L’arrêté pris afin de freiner une épizootie de grippe aviaire hautement pathogène (H5N) provoque mécontentement et détresse auprès des vendeurs de volailles à Niamey particulièrement les grossistes et les fermiers. Ces derniers subissent de plein fouet les dommages et les conséquences de l’arrête sans préavis ni mesures d’accompagnement du gouverneur de Niamey. Au quartier Yantala dans le 1er arrondissement, en face du cimetière musulman, où se trouve l’un des principaux points de vente de volailles et produits dérivés, c’est une ambiance de sinistre qui règne. Des poulaillers déserts, bordés de tables recouvertes de crasse sanguinolentes et quelques poubelles remplies de plumes des volailles qui n’ont pas survécu à l’arrêté du gouverneur de Niamey car sacrifiés et bradés peu après la publication dudit arrêté. Sur place, nous avons retrouvé Adamou Attah le patron des lieux assis sur un banc entouré d’une dizaine de jeunes au visage empreint de détresse. L’arrêté du gouverneur, ou du moins la grippe aviaire déclaré à Niamey provoque chômage et pertes économiques colossales.

« J’emploie plus de 30 jeunes ici, qui dépendent exclusivement de la vente du poulet et des produits dérivés ainsi que les services y affairant.
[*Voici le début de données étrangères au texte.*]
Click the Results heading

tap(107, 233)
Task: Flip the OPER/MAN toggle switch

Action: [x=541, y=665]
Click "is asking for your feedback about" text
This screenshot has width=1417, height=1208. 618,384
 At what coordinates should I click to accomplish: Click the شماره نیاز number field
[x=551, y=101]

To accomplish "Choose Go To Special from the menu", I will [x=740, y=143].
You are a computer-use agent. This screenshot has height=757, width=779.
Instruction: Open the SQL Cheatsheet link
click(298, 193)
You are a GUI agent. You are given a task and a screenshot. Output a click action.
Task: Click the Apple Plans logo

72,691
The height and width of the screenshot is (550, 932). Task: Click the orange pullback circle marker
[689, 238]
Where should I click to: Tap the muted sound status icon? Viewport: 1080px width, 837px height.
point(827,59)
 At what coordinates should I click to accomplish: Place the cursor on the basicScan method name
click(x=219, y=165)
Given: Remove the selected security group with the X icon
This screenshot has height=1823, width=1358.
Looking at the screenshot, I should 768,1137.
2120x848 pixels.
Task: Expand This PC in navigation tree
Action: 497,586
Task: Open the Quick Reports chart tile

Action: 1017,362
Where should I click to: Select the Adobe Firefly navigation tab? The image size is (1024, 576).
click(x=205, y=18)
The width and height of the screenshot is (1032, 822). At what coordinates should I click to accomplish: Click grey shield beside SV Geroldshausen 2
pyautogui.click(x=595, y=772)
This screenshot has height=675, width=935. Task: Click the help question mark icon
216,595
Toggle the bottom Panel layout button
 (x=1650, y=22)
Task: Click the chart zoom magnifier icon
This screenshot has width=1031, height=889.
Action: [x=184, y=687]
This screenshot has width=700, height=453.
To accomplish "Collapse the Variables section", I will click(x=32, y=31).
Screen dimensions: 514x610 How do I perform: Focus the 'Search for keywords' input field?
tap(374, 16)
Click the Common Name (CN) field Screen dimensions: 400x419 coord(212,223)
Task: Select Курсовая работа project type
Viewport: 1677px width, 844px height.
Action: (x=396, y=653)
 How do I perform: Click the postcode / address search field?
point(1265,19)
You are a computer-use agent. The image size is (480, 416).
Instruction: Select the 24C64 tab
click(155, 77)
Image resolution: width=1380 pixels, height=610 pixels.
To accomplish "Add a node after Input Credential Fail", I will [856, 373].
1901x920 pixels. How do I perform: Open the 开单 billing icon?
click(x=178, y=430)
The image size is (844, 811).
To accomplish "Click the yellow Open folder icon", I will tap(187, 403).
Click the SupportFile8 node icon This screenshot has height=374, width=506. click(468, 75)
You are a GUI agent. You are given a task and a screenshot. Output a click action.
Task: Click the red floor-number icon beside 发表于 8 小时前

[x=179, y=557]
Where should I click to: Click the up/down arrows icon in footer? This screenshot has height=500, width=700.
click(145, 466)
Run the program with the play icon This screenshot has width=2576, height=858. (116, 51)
Depuis le jeudi nous sommes dans le desaroi sans revenu ni assistance » fait savoir Adamou. « Nous étions paniqué lorsque nous avions appris que les autorités ont interdit le business du poulet et il fallait que nous nous débarrassons de notre marchandise de peur qu’elle soit saisie et détruites » nous explique le volailler. Ne fallait-il pas sensibiliser ces acteurs importants de la distribution de volailles et produits dérivés avant de prendre une telle décision? Du moins c’est ce que pense beaucoup le volailler que nous avons interrogé. Ce dernier écoule plus 100 poulet par jour entre vente en gros et en détaille mais voit son business s’arrêter sans aucun soutien de la part des autorités. Toutefois, « nous gardons espoir, et nous sommes en train d’envisager d’autre possibilité pour nous procurer de volailles et repeupler nos poulaillers puisque nous ne pouvons pas rester comme ça oisifs » indique Adamou. Du reste malgré, la déclaration de la présence de la grippe aviaire à Niamey, la demande de poulet n’a pas baissé chez les consommateurs, « les clients viennent toujours mais nous le poulet n’est pas très disponible à cause du faible ravitaillement depuis une semaine » nous apprend Boubé Hamani, vendeur de volailles au quartier recasement. Vendu entre 2000 et 2500 francs, le prix unitaire du poulet local est passé plus 3000 FCFA à Niamey depuis lors. Jusqu’au samedi 12 février, les foyers connus de l’épizootie sont : les fermes AviNiger et Belle vue et 2 autres fermes familiales. Ces 4 foyers totalisent 44 022 volailles infectés, détruites par la suite conformément au protocole édicté par les Direction des services vétérinaires du ministère de l’Agriculture. Contactés par l’Enquêteur, les responsables d’AviNiger ferme la plus touchée, n’ont pas voulu s’exprimer sur le sujet.